I suspect that since you're relatively new, your salary is probably already high relative to your peers, and giving you the full $4K increase would result in even more problems globally. Put another way, it's sometimes better to make one person unhappy, than to make an entire department unhappy.

Hegemony

One way to frame it would be "What would I have to do to get the top ranking in the next merit period?"

mleok

Quote from: Hegemony on May 22, 2023, 10:25:28 AM
One way to frame it would be "What would I have to do to get the top ranking in the next merit period?"

Even that is a pointless question, because it's about how you rank relative to everyone else when the time comes.

Hegemony

There's probably an average level of achievement for the top ranking, though. The head could say something like, "Well, people who get the top ranking generally publish between X and Y number of articles, and so you'd need more than you had this time around. And they generally get a grant from a big agency like This or That." And so on.

Another tactic would be to look at the CVs of the people who seem to be the most dynamic in your department, and match them up against yours. Not everything shows on the CV, of course. But if you're behind on some measurements, that would be useful to know.

fizzycist

Quote from: Hegemony on May 22, 2023, 04:38:45 PM

Another tactic would be to look at the CVs of the people who seem to be the most dynamic in your department, and match them up against yours. Not everything shows on the CV, of course. But if you're behind on some measurements, that would be useful to know.
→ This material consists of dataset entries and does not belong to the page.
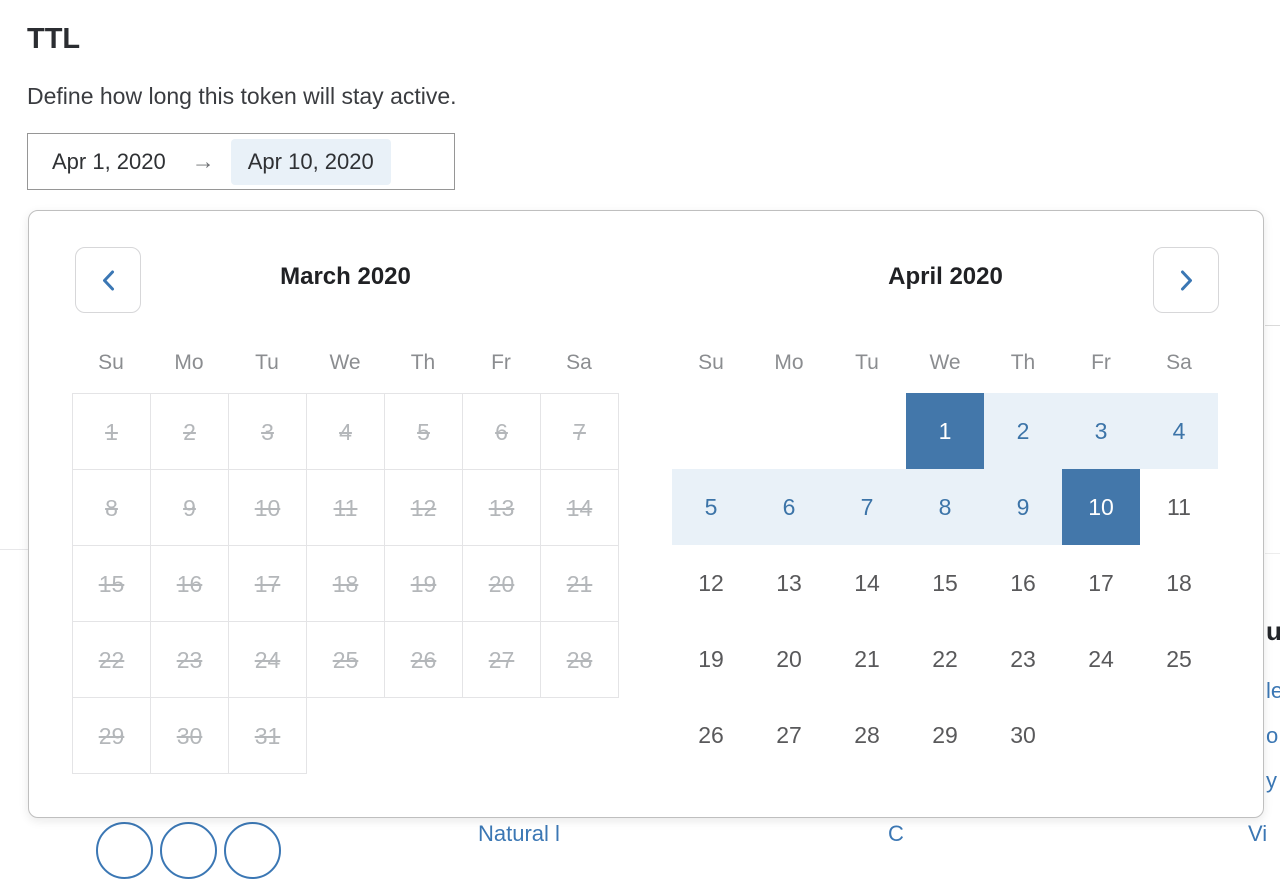 This screenshot has height=879, width=1280. Describe the element at coordinates (1258, 834) in the screenshot. I see `clipped-link-fragment: Vi` at that location.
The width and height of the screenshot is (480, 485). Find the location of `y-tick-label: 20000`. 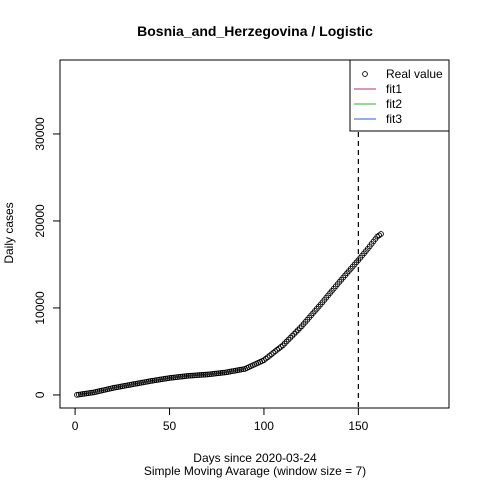

y-tick-label: 20000 is located at coordinates (40, 221).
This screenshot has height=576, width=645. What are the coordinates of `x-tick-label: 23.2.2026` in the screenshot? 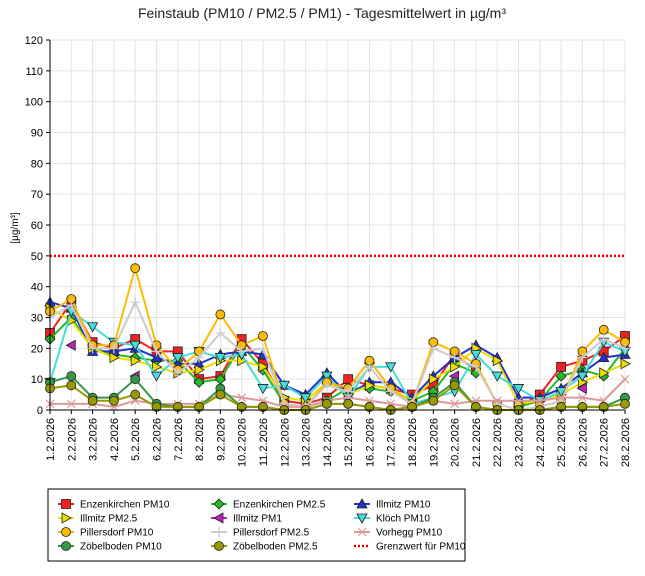 It's located at (520, 442).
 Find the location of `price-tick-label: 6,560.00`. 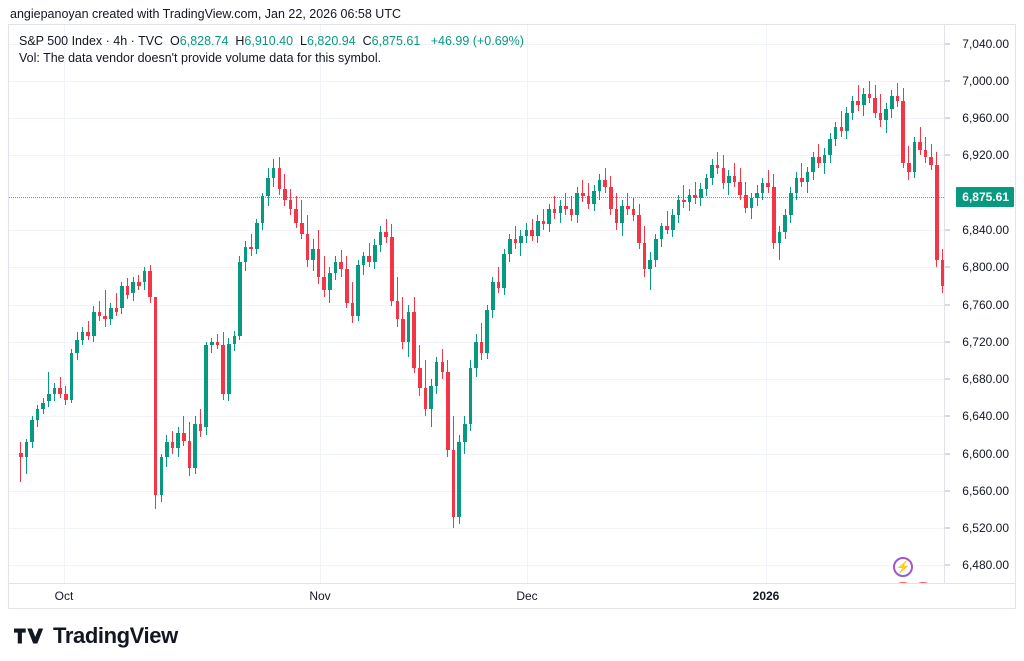

price-tick-label: 6,560.00 is located at coordinates (986, 490).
Well intentioned advice, but I would suggest to ignore it. There is so much pressure to compare ourselves with peers and to compete constantly. We all do it no matter what, but the least we can do is try to avoid it when it comes to our friends in the department. Save the competition for the golden child Harvard/Stanford/etc. folks who are submitting to the same grant calls.

Hegemony

I don't mean everyone should do it. I mean it might help the OP, who is puzzled as to why he's not in the top tier, get a sense of what the top tier looks like in his department. He's already comparing himself to his colleagues, but without much context to go by.